GeaFlow Implementation Plan for Gremlin Syntax Graph Traversal
I. Current Situation Analysis
1.1 Current Architecture
GeaFlow currently uses SQL+GQL fusion syntax. The overall architecture includes
-
Parsing layer: Parser based on Apache Calcite extension
-
Planning layer: Logical plan and physical plan conversion
-
Runtime layer: Execution engine based on two-level DAG
-
Underlying API: VertexCentricTraversal graph traversal interface
1.2 Existing graph traversal capabilities
GeaFlow provides the underlying graph traversal API
Although the documentation mentions support for Gremlin, no actual implementation of Gremlin has been found in the code base.
2. Technical Solution Design
Solution Selection: Adapter Pattern + Unified IR
We recommend using a Gremlin-to-GeaFlow Adapter solution instead of a complete rewrite:
graph TB
A[Gremlin Query] --> B[Gremlin Parser]
B --> C[Gremlin Bytecode/AST]
C --> D[Gremlin-to-IR Converter]
D --> E[GeaFlow Unified IR]
E --> F[Physical Plan]
F --> G[VertexCentricTraversal API]
G --> H[Execution Engine]
I[GQL Query] --> J[GQL Parser]
J --> K[GQL AST]
K --> E
3. Detailed Implementation
3.1 Module Structure Design
The following modules are recommended:
geaflow/
├── geaflow-dsl/
│ ├── geaflow-dsl-gremlin/ # New
│ │ ├── geaflow-gremlin-parser/ # Gremlin Parser
│ │ ├── geaflow-gremlin-plan/ # Conversion Layer
│ │ └── geaflow-gremlin-runtime/ # Gremlin Runtime Adapter
│ ├── geaflow-dsl-parser/ # Existing
│ ├── geaflow-dsl-plan/ # Existing
│ └── geaflow-dsl-runtime/ # Existing
3.2 Core Component Implementation
Component 1: Gremlin Parser Layer
Dependency import:
<dependency>
<groupId>org.apache.tinkerpop</groupId>
<artifactId>gremlin-core</artifactId>
<version>3.7.0</version>
</dependency>
Implementation class:
GeaFlowGremlinParser: Parses Gremlin query stringsGremlinBytecodeTranslator: Converts Gremlin Bytecode to internal representation
Key interfaces:
public interface IGremlinParser {
GremlinQuery parse(String gremlinScript);
GremlinQuery parse(Bytecode bytecode);
}
Component 2: Gremlin-to-IR conversion layer
Reference to existing DSL architecture
Core converter:
GremlinToRelConverter: Convert Gremlin Steps to RelNodeGremlinStepTranslator: Handle various Gremlin Steps
Key mapping relationships:
| Gremlin Step | GeaFlow corresponding implementation |
|---|---|
g.V() |
VertexQuery full query |
g.V(id) |
VertexQuery.withId(id) |
.out() / .outE() |
EdgeQuery.getOutEdges() |
.in() / .inE() |
EdgeQuery.getInEdges() |
.has() / .filter() |
IFilter interface |
.values() |
Property projection |
.path() |
TraversalResponse path collection |
Component 3: Gremlin Runtime Adaptation layer
Core classes:
GremlinTraversalExecutor: executes Gremlin traversal logicGremlinVertexProgram: implements VertexCentricTraversal interfaceGremlinMessageCombiner: message aggregation
Adapt to existing Traversal API:
3.3 Execution process design
sequenceDiagram
participant User
participant GremlinParser
participant Converter
participant Planner
participant Runtime
participant TraversalAPI
User->>GremlinParser: g.V().out().has("age", gt(30))

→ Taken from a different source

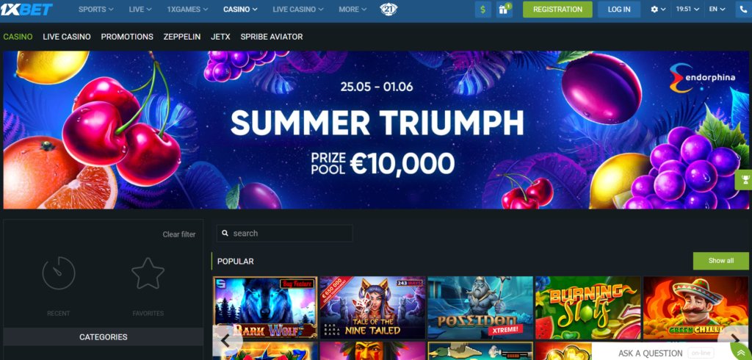Click Show all for Popular games

[x=721, y=261]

GremlinParser->>Converter: Gremlin Bytecode
Converter->>Planner: Logical Plan (RelNode)
Planner->>Planner: optimization (RBO/CBO)
Planner->>Runtime: Physical Plan
Runtime->>TraversalAPI: VertexCentricTraversal
TraversalAPI->>Runtime: Execution Result
Runtime->>User: Return Result
4. Key Technology Implementation
4.1 Gremlin Step Mapping Implementation
Example: out() Step Mapping
// Gremlin: g.V(1).out("knows")
// Mapping to GeaFlow VertexCentricTraversal
public class GremlinOutStepTranslator {
public void translate(OutStep step, TraversalContext ctx) {
String edgeLabel = step.getEdgeLabel();
// 映射到 EdgeQuery
ctx.addCompute((vertex, context) -> {
List<IEdge> edges = context.edges()
.getOutEdges() // 对应 out()
.filter(e -> edgeLabel == null ||
e.getLabel().equals(edgeLabel))
.collect();
// 发送消息到邻居节点
for (IEdge edge : edges) {
context.sendMessage(edge.getTargetId(),
new TraversalMessage(context.getPath()));
}
});
}
}
4.2 Key Points in Gremlin Semantics Support
1) Path Tracing
Gremlin's path() requires complete path information:
public class PathTrackingMessage implements Serializable {
private List<Object> vertexIds;
private List<Object> edgeIds;
private Map<String, Object> labels;
}
2) Subgraph Traversal
Supports repeat(), until(), and times() etc. loop traversal:
public class RepeatStepTranslator {
// 映射到 GeaFlow 的迭代计算
public void translate(RepeatStep step, TraversalContext ctx) {
int maxIterations = step.getMaxIterations();
ctx.withIterations(maxIterations);
// ... 实现重复遍历逻辑
}
}
3) Aggregation Operation
Support count(), sum(), groupCount(), etc.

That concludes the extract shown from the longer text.